01042021

 The black wolf...

All black wolves in the world today -- in Europe, North America, Asia -- descend from an early domesticated dog that decided to leave its new human companions and rejoin wild wolves.

"The feral" exists in a peculiar relationship with the civilized and the domesticated. Unlike men, wolves do not moralize civilization: human companionship and the demands with come with it are either a benefit or they're not. One conforms to what is civil, or what is domesticated, because it's still more secure than the cruelty of nature.

Until it isn't. Unlike the wolf, the dog is expendable. So too is the sheep. One can imagine that in a hard year, the shepherd is actually more dangerous to the sheep than the wolf.
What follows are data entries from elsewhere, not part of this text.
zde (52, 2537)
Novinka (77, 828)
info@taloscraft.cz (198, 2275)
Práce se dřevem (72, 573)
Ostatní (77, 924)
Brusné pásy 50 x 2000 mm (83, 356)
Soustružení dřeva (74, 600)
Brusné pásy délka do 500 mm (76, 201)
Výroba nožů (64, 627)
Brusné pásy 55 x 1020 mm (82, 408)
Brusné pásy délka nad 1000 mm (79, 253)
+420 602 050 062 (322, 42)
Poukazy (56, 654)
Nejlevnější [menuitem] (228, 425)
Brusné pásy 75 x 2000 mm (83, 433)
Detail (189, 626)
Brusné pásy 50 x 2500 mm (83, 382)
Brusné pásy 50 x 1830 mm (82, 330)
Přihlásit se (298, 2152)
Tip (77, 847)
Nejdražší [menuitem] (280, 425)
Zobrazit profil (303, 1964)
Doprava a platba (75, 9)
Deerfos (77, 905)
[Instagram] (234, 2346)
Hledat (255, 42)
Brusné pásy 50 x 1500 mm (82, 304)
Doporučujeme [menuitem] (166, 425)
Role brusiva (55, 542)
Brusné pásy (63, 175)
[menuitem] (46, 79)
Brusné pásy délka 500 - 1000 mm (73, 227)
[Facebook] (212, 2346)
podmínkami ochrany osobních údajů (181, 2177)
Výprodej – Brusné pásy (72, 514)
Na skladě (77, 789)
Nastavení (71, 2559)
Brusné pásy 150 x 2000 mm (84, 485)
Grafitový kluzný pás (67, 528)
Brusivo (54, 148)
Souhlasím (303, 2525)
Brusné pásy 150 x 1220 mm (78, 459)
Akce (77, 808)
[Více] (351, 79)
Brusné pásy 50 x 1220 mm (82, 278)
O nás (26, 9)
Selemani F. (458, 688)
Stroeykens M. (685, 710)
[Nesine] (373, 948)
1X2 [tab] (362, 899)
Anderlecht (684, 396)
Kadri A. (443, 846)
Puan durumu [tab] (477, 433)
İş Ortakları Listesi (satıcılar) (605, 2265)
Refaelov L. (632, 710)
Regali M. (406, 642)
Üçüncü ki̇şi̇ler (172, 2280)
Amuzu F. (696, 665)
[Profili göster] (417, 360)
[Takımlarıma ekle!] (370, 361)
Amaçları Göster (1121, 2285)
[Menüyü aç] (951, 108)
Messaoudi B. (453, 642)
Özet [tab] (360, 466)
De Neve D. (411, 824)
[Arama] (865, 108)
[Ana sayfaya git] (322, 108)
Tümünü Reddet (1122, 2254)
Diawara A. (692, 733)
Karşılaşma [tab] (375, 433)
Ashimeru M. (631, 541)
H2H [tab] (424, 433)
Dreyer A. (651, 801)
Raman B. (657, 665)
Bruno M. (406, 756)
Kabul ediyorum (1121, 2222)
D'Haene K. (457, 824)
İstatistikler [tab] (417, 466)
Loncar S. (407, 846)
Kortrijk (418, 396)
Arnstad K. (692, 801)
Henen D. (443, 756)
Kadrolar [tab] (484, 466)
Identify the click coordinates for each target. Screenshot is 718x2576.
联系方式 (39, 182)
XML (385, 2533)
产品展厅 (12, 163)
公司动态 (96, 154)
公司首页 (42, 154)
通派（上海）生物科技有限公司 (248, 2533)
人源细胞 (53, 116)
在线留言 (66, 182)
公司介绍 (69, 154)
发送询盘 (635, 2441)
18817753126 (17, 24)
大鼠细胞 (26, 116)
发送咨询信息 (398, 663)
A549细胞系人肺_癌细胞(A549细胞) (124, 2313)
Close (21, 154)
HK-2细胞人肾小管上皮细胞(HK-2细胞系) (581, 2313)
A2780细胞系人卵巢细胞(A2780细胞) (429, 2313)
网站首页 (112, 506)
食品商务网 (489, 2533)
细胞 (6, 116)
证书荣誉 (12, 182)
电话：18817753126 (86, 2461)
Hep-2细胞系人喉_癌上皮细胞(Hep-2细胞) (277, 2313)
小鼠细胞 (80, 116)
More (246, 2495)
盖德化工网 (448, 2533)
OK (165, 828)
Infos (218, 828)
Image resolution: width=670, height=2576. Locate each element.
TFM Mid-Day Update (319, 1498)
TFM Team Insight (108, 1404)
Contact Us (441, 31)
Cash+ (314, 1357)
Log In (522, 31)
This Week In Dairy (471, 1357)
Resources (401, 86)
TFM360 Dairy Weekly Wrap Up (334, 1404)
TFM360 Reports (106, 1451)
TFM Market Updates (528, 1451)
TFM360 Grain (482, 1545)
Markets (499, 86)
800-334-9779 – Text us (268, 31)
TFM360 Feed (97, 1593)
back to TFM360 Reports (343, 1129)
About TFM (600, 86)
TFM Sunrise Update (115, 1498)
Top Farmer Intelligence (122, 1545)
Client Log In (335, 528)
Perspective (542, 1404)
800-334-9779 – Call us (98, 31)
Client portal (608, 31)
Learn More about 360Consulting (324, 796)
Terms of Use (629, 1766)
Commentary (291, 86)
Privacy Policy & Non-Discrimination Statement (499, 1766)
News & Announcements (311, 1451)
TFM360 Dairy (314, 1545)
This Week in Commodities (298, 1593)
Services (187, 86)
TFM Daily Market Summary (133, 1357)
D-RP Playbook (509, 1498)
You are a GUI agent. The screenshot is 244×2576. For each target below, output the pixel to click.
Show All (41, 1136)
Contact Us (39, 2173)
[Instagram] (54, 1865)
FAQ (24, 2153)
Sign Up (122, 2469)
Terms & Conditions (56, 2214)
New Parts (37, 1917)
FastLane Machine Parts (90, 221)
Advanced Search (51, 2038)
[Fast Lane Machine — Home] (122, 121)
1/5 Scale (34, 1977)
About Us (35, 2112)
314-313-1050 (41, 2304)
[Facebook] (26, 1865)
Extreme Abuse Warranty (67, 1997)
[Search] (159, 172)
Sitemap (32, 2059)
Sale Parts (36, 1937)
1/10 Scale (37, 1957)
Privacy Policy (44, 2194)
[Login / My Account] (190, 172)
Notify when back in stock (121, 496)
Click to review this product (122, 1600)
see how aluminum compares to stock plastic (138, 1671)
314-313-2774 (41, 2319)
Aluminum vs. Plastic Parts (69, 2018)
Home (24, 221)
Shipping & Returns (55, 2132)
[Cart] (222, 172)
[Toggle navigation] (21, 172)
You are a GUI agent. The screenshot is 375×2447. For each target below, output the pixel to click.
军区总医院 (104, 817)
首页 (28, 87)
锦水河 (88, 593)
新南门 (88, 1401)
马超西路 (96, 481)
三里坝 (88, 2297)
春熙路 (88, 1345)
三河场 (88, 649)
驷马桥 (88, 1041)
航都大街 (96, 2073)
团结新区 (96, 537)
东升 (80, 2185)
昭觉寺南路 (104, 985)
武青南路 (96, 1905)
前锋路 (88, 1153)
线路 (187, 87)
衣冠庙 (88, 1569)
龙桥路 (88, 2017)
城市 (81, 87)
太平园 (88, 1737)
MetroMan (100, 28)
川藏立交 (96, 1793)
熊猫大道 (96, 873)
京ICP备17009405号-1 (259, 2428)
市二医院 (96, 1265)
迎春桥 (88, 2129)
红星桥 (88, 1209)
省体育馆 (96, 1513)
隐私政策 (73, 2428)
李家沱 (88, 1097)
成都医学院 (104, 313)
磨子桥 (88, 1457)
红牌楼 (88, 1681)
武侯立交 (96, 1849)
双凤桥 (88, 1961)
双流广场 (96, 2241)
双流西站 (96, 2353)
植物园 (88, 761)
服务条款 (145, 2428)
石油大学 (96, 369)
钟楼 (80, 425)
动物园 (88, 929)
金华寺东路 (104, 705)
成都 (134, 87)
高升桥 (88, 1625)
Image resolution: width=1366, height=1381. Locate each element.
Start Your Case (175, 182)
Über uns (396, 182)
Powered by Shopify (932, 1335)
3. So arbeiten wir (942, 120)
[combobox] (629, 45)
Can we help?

Men are inherently social, but society is incapable of being a moral agent. This might sound strange in our own lips: we ordinarily conceive of civilization as a moral landscape, or so the various culture warriors would have us believe, whether it's Cicero or Jordan Peterson. But civilization is not a moral agent. It is no more capable of morality than the tides of the ocean. Civilization deserves respect in the same sense that a grizzly bear does: ignore it at your peril, benefit from it where you can, but don't think for a moment that it can care about you. Only people can do that.

"But civilization is made of people. That's all it is."

Yes -- but caring is a relationship, whereas civilization is the opposite of a relationship. The entire point of civilization is being able to know how to interact with strangers according to a set of abstract rules. That is its only function. It opens many doors: trade, travel, wage labor, communication. It also opens other doors: tyranny, empire, organized warfare, genocide.

The technology of civilization is one of replacing direct human relationships with institutions, laws, belief systems, and so on -- not because they are better, but because they are scalable.

"But can't people care about each other using laws and institutions?"

They can certainly try. The point is that sometimes it's better to be the dog, other times the wolf.